In fact, I'm wondering a bit if a default setup can score below a zero very often and if we are now going to skew bayes towards only certain classifications of ham.

And in the end, none of our tweaked system data and configuration are relevant to this discussion.


Looking at the thresholds, we really need a scientific approach based on the DEFAULT configurations to continue this discussion.

bayes_auto_learn_threshold_nonspam n.nn   (default: 0.1)
bayes_auto_learn_threshold_spam n.nn      (default: 12.0)

And, in the end, I wonder also if we are missing turning on bayes_auto_learn_on_error as a default.  I think for 3.4.0 turning this setting on and losing the backwards compatibility makes sense.

Regards,
KAM
Comment 11 John Hardin 2012-08-16 13:15:54 UTC
(In reply to comment #6)
> 
> Also if someone turns-off DNS whitelists they wont learn any ham at all.

I'd point out the object of this exercise is to keep an unconfigured or minimally-configured SA install from going off the rails.
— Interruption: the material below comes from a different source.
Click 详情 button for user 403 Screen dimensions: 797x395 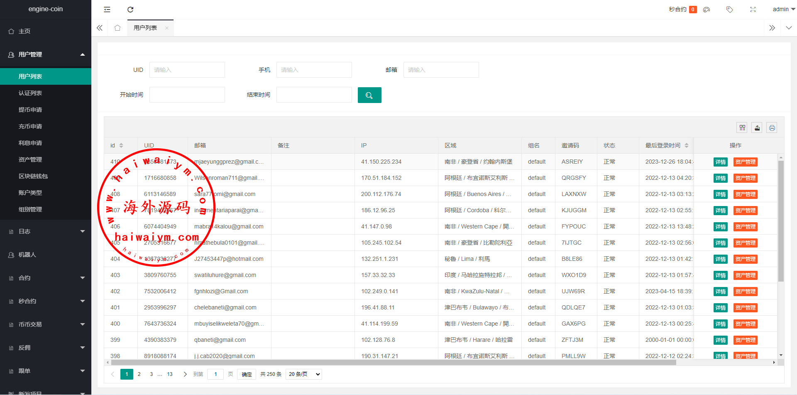[x=720, y=275]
If the admin is involved enough to be disabling DNSWL lookups, they are likely involved enough to look at and tune the autolearn settings, especially if given guidance in the wiki.
Comment 12 Mark Martinec 2012-08-16 14:59:39 UTC
> Reduce the default Bayes autolearning score threshold for ham from 0.1 to -3

-1, I do not agree.

In 2007 we had to bump the ham threshold from -1 to 0.1
to widen a too narrow view on ham.

See Bug 5497 (and its predecessor Bug 5257).
Comment 13 Kevin A. McGrail 2012-08-17 16:14:16 UTC
(In reply to comment #12)
> > Reduce the default Bayes autolearning score threshold for ham from 0.1 to -3
> 
> -1, I do not agree.
> 
> In 2007 we had to bump the ham threshold from -1 to 0.1
> to widen a too narrow view on ham.
> 
> See Bug 5497 (and its predecessor Bug 5257).

Agreed. As mentioned above, "none of our tweaked system data and configuration are relevant to this discussion."

I think note 5497 remains open and this should be marked as a duplicate really.

But we perhaps could use some additional information in the wiki to help admins, perhaps?  John, what do you think of that?
Comment 14 Kevin A. McGrail 2013-06-21 16:28:54 UTC
Moving all open bugs where target is defined and 3.4.0 or lower to 3.4.1 target
Comment 15 Kevin A. McGrail 2015-04-07 13:26:10 UTC
Closing as won't fix.  Perhaps better for a Wiki or Readme entry about Bayes tweaks.